Alaska Adaptable Housing

Build it. Fix it. Change it.

About Us

Alaska Adaptable Housing, based in Fairbanks, works on innovative residential building solutions and housing security research and policies for Alaska.

By developing standardized “kit-of-parts” building systems, planning for a shared online housing design innovation platform, and promoting community-led building initiatives while leveraging opportunities from the new statewide local use lumber exemption, we seek to maximize the use of local materials, expertise, and labor. AAH works closely with statewide partners on housing initiatives, research, education, and residential building projects.

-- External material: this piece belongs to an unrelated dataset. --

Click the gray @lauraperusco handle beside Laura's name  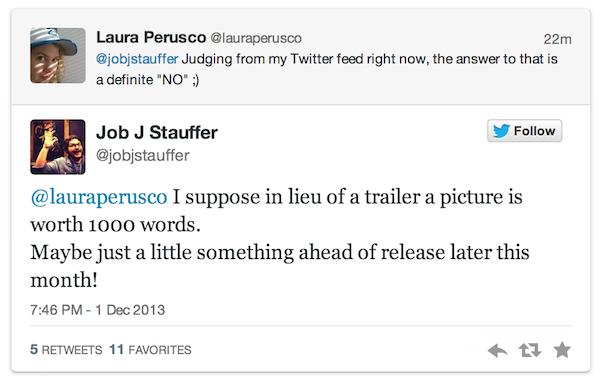[256, 38]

Alaska Adaptable Housing is expanding on building solutions its partners developed at the Cold Climate Housing Research Center (CCHRC) and the National Renewable Energy Lab’s Alaska Campus (NREL). Alaska Adaptable Housing is a CCHRC partner focused on developing adaptable building systems as a business while continuing to work closely with CCHRC on all aspects of housing security, policy, and cold climate building science. Alaska Adaptable Housing members represent CCHRC at conferences and events, coordinate on research and projects, and are a core part of the CCHRC team.

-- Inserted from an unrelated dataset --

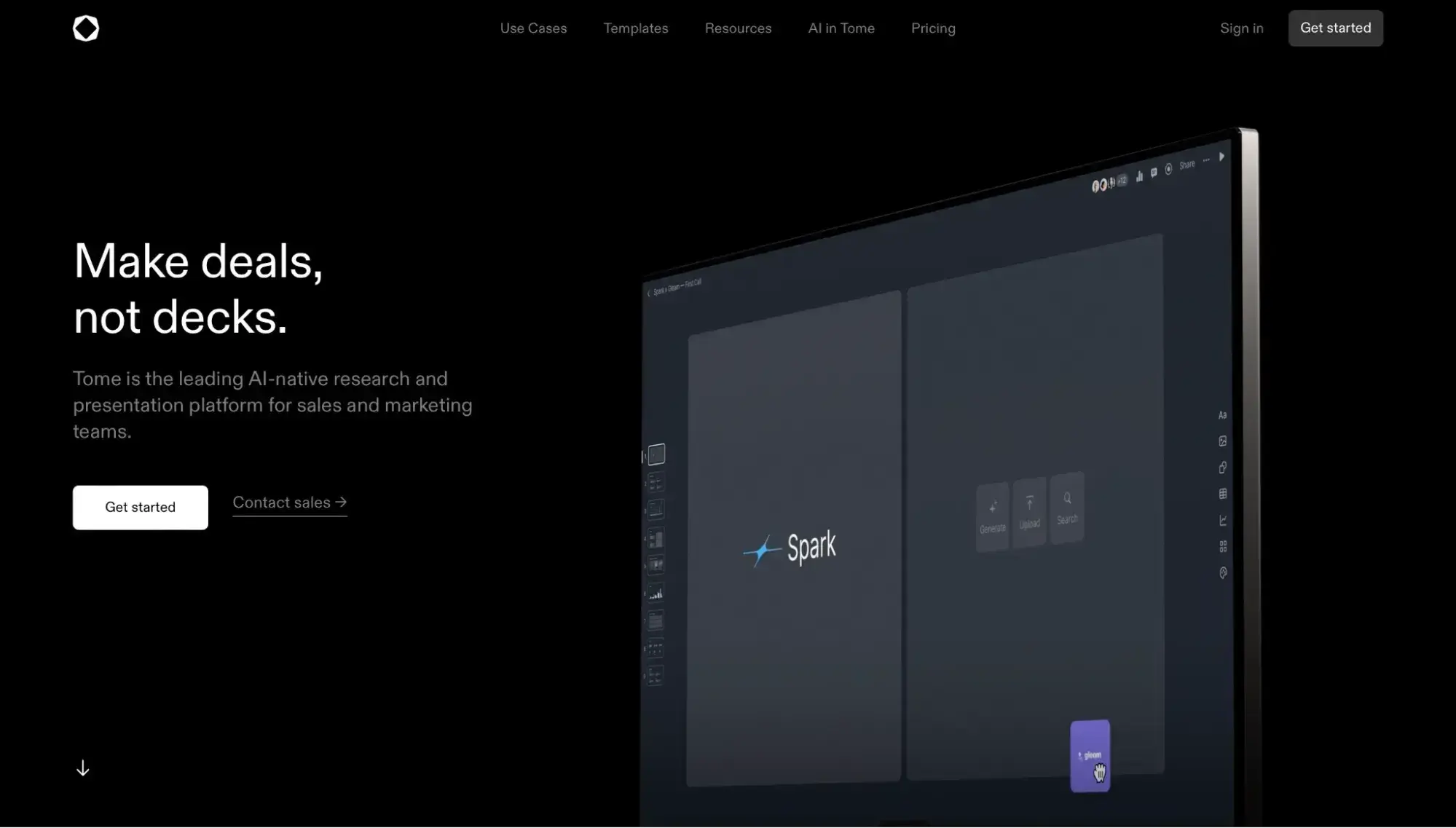Viewport: 1456px width, 828px height.
Task: Click the play presentation icon in mockup
Action: click(x=1221, y=157)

Alaska Adaptable Housing infuses cold climate building science and design with social science and a dedication to equity and housing justice.
Our team includes the Fairbanks-born building system innovator, Ryan Tinsley, and partner Stacey Fritz, an applied anthropologist of arctic infrastructure. We believe that housing is a right and we promote the right to repair and maintain. Everyone has the right to safe, secure, and healthy housing that they can understand and maintain, and Alaska Natives have the right to quality homes in their traditional regions. Homes in Alaska must be resilient to climate change and logistical realities: they need to be assembled on site by local crews, they need to be efficient and healthy, and they need to be easy to move. Our projects explore both proven, low-tech building systems and innovative technologies. We also investigate patterns of homelessness in Alaska, the history of prefabricated structures in the Arctic, legacies of past relocations, mitigating the impacts of industrial infrastructure, and housing security’s fundamental relationship with public health and environmental justice.